— И это я забираю, — увидел Шепелев на небольшом столике, заваленном газетами, папиросы и спички.
Не удержавшись, тут же закурил.
От первой затяжки тут же сильно закружилась голова, и капитан поспешно затушил папиросу.
— А теперь, ребятки, туда, — Шепелев кивнул на дверь в смежную комнату, ссыпая переданные ему патроны в карманы гимнастерки. — Наганы оставлю рядом с чаем. Сидите минут пятнадцать.
Последние слова капитан произнес, включая свет в крохотной комнатенке, в которой ровным счетом ничего не было кроме топчана для разрешенного ночного сна отдыхающей смены.
— А теперь затыкаем уши, открываем рот.
И Шепелев разрядил в дерево топчана семизарядный револьверный барабан.
— Кстати, у вас бритва есть?
— Что? — переспросил оглохший дежурный-казах…
Услышав звуки выстрелов, Кемень не выдержал и выскочил из будки. Он был до крайности взведен и начал бы стрелять в любого, кто бы и откуда не появился. Но все-таки удержался от того, чтобы палить в открывшийся дверной проем.
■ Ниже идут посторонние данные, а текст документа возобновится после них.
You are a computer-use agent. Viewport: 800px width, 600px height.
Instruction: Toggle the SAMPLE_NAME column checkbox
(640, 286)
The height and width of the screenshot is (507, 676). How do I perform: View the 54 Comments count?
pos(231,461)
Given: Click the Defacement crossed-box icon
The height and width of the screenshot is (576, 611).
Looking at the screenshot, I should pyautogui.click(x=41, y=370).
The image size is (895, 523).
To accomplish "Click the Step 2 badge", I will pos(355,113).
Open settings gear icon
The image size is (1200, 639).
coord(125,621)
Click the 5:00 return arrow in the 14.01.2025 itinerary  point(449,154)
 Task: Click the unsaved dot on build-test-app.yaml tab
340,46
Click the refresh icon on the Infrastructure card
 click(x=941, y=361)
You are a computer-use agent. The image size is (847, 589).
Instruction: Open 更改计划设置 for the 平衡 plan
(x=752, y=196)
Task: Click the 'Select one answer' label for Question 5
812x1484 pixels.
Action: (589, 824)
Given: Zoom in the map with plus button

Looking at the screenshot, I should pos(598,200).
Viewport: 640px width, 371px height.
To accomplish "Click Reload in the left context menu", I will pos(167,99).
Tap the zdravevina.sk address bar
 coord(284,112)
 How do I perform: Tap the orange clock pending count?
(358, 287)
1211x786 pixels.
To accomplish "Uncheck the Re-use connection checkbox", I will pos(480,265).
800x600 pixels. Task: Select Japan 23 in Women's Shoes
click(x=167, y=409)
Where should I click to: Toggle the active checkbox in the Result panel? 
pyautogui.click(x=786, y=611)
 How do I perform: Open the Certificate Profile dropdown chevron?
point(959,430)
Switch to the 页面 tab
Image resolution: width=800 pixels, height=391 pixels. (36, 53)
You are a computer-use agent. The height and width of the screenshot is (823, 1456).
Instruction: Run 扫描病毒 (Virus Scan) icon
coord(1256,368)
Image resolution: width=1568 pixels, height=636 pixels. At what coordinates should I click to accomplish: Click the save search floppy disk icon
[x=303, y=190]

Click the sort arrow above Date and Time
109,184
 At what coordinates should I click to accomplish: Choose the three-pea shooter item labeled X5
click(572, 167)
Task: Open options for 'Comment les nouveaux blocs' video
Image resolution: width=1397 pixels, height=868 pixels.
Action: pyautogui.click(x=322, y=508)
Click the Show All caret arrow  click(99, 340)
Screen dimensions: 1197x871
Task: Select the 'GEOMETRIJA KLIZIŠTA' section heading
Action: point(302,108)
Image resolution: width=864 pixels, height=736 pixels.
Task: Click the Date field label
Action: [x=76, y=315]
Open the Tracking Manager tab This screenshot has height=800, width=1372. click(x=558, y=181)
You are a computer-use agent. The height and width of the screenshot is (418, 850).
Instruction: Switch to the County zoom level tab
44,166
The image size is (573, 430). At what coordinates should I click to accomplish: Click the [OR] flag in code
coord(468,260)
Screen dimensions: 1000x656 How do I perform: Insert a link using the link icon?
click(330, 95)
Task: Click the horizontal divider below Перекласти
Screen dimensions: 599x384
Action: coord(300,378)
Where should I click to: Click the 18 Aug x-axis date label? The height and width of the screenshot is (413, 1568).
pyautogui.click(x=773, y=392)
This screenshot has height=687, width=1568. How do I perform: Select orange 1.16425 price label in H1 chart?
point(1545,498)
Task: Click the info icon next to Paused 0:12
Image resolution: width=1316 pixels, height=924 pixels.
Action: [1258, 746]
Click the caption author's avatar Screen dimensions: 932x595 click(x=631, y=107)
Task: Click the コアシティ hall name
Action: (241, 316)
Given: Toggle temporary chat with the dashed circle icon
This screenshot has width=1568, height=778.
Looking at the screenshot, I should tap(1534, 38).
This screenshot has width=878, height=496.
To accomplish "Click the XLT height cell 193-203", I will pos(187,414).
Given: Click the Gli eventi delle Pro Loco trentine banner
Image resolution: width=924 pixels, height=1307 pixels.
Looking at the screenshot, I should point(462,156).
— Что так долго? — кинулся Кемень к «Жоху». В руке последнего звенел в подстаканнике стакан, над которым поднимался парок.
— На, брейся, — «вор» протянул сокамернику стакан и опасную бритву, — на ощупь придется. Давай шустрее!
Украинец без лишних и глупых вопросов скрылся в будке дежурного. На ощупь бриться не придется — осматривая ящики, Кемень наткнулся на карманное зеркальце.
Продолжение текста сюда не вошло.